Uma conversa crítica sobre Montagem, espetáculo de formatura do Cefart/Fundação Clóvis Salgado.
– por Clóvis Domingos e Mário Rosa-
Fotos de Igor Cerqueira
Clóvis: Mário, que bom você ter aceitado meu convite para fazermos uma conversa a respeito do trabalho Montagem. Penso que nesse exercício, podemos de alguma forma montar um texto crítico num formato mais livre e dialógico e a produção de um discurso mais polifônico. Acho que vamos pensar um pouco juntos e desdobrar percepções e questionamentos a partir do trabalho. Para mim Montagem é uma tentativa de colocar o teatro em questão, isto é, a cena entre fronteiras: artista e espectador, ficção e realidade, individual e coletivo, arte e vida, técnica e espontaneidade. Nesse deslizamento, o trabalho opera por questões bem contemporâneas ao campo da arte, me parece também metalinguístico e expõe de alguma forma sua feitura, seus bastidores, seus dispositivos de feitura. Você de alguma forma também percebe um pouco disso ou pensa diferente? Quais pontos são mais destacáveis na sua percepção?
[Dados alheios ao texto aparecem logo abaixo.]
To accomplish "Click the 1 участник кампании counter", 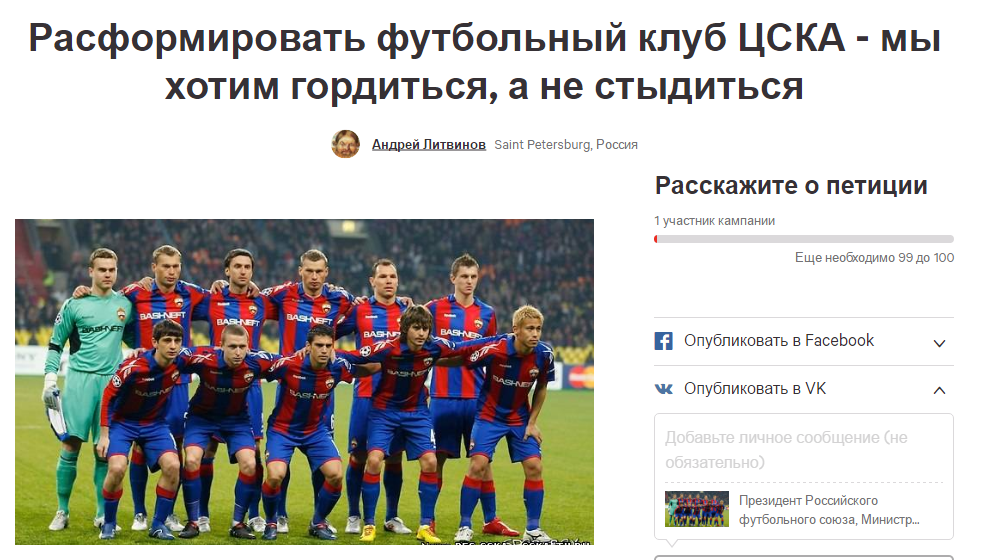I will point(715,221).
Mário: Então, estou pensando no que você escreveu sobre fronteiras e sobre os jogos em cena. Concordo com esta noção de que o real e a ficção estruturam o trabalho no espetáculo Montagem. Quando assisti, pensei: não gosto de depoimento. Sei lá, nem é a questão de uma recusa absoluta, mas somente a vontade de ver o que pode o jogo e a ficção, e acho que eles conseguem na proposta encarar o desafio de estarem 20 pessoas em cena, num deslizamento de superfícies (tema, presenças, experiências de contato) em que o barato é perceber o artifício, o que é pra existir na rapidez, na pouca profundidade em discutir e abordar as “questões” e numa urgência também.
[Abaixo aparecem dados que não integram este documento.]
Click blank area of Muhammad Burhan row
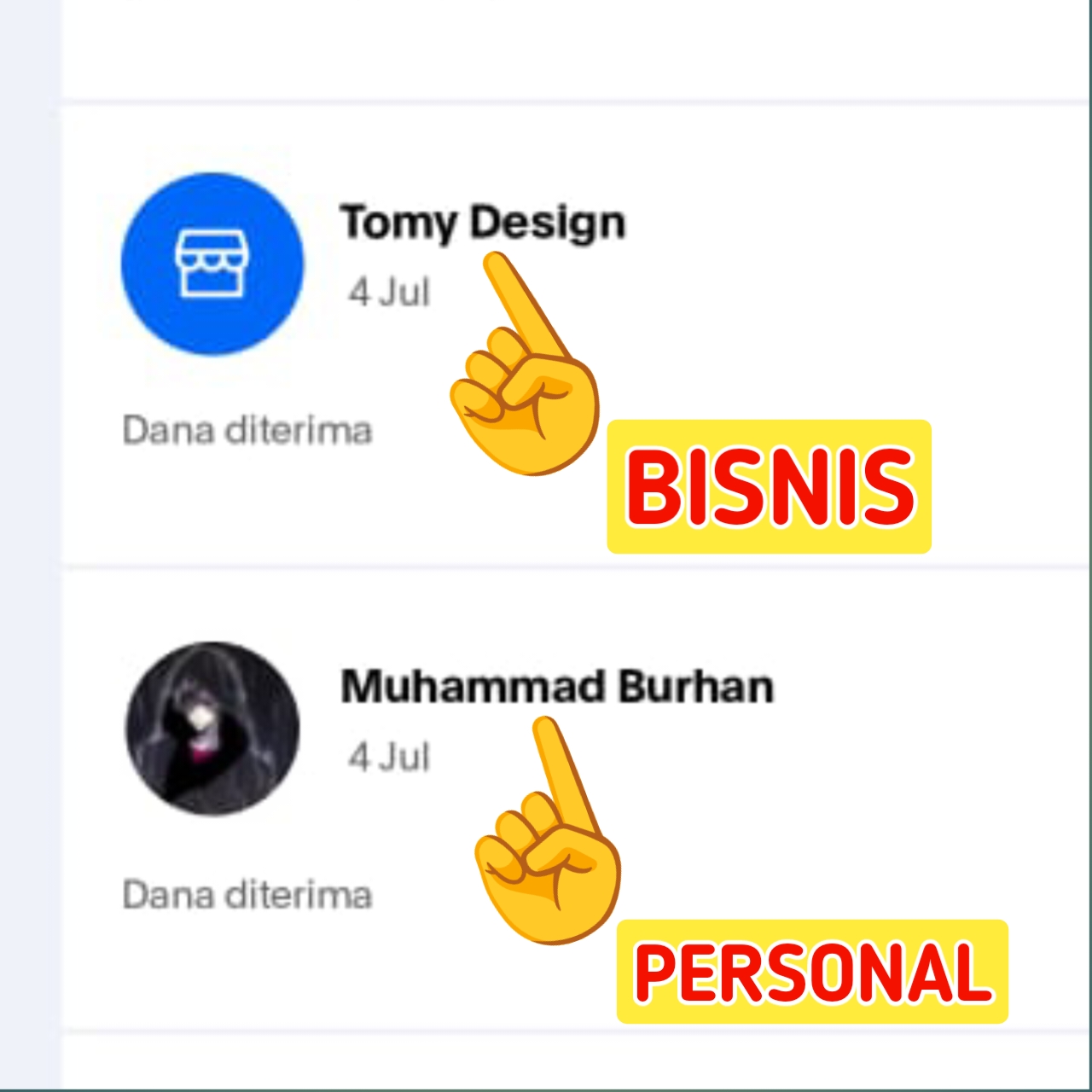The width and height of the screenshot is (1092, 1092). (896, 768)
Clóvis: Interessante isso, realmente parece ter algo acontecendo numa certa rapidez e urgência de se dizer algo. O espetáculo assume que buscou influências e inspirações nas poéticas de artistas como o coreógrafo Jérôme Bel e o cineasta Eduardo Coutinho. Reconheço alguns pontos de aproximação em alguns momentos. São diretores que montam seus trabalhos nessa fricção entre vida real e vida ficcionalizada. Mas há também a questão do enquadramento, seja da câmera de cinema ou do espaço cênico, o que pra mim acaba resultando que tudo fique de fato mais no campo do imaginário e se torne ficção. Então pra mim o elemento mais preponderante é o jogo que se cria.
Mário: Pensando no que você falou sobre o Coutinho (há uma referência mais explícita ao Jogo de Cena na peça, né? E algo que parece uma inspiração distante do que ele criou na experiência de encontro, da conversa e da ficção nos seus filmes), me veio a pergunta do que é o real quando se está no palco e de que maneira a realidade do estar em cena elabora o que é experiência de vida dos atores, ou melhor, a experiência dos atores juntos na busca de um caminho pra montagem. Nesse caso, sim, o que é real e ficção, como separação ou curiosidade, perde importância, é o jogo que importa.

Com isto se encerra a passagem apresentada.